Sur le maintien de l’ordre

Qu’est ce que c’est… Le maintien de l’ordre ?

Une nouvelle rubrique sur tantquil! Un panorama international du maintien de l’ordre.

Cette rubrique  a pour objectif de faire une présentation rapide de ce qu’est le   « maintien de l’ordre », a l’échelle internationale.

En quoi consiste-il ? Quelles sont ses fonctions ? Comment évolue-t-il ? Le budget qui lui est consacré est il soumit au même impératif économique d’austérité que le reste des dépenses des états ? 

Comprendre les mécanismes du « maintien de l’ordre » est, dans cette période de crise et de (probables) affrontements qui s’ouvre, une nécessité. 

Il s’agit ainsi de démonter les discours qui le sous-tendent ( dissociation casseurs/bon manifestants, discours délirant sur les « agents provocateurs anarchistes infiltrés », les « faux étudiants », « faux lycéens », «  faux chômeurs », etc.).

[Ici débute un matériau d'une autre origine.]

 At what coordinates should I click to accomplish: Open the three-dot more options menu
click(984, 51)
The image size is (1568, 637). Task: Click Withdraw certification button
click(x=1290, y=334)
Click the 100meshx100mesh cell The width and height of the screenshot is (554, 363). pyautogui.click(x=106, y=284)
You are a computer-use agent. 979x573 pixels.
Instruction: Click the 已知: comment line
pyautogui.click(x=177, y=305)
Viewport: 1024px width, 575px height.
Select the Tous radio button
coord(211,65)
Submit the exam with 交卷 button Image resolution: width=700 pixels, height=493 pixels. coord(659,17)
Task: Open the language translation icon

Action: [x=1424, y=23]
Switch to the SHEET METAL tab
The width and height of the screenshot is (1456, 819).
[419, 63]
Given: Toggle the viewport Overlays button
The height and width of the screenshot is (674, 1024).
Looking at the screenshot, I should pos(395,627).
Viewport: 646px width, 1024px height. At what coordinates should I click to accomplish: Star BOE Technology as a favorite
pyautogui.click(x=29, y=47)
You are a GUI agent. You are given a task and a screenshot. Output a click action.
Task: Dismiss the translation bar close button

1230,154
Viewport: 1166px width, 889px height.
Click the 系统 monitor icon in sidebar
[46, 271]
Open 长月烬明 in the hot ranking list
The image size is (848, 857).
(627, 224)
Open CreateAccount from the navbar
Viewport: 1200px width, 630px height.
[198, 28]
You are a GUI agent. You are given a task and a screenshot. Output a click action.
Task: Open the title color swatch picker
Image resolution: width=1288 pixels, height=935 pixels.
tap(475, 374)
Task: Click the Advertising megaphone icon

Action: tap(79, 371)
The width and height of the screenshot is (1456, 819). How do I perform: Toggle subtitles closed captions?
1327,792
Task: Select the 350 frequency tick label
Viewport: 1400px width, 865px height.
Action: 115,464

Pour commencer une notion, sur ce qu’est le maintien de l’ordre.

En quoi consiste le « maintien de l’ordre » ?

Cette expression peut sonner comme un élément de novlangue néolibérale. En anglais, on traduit « maintien de l’ordre » par crowd control, c’est-à-dire contrôle des foules. Eh oui, ce terme signifie tout simplement le contrôle des foules par la violence des forces étatiques.

En effet, au cours de l’histoire, les foules ont pu menacer l’ordre social et le pouvoir étatique. Rien qu’en France, on pourra prendre l’exemple de la Révolution Française, de la Commune de 1871 ou encore de l’ensemble des grèves syndicalistes révolutionnaires dans les années 1900…

Jusqu’au début du vingtième siècle, l’Etat français n’avait pas de troupes dédiées spécifiquement à cette fonction. C’était donc l’armée qui était chargée de cette tâche. Les membres de foules étaient traités comme des armées ennemies, les militaires n’hésitant pas à tirer dans le tas comme Clémenceau a ordonné de le faire contre les grévistes de Courrières en 1906.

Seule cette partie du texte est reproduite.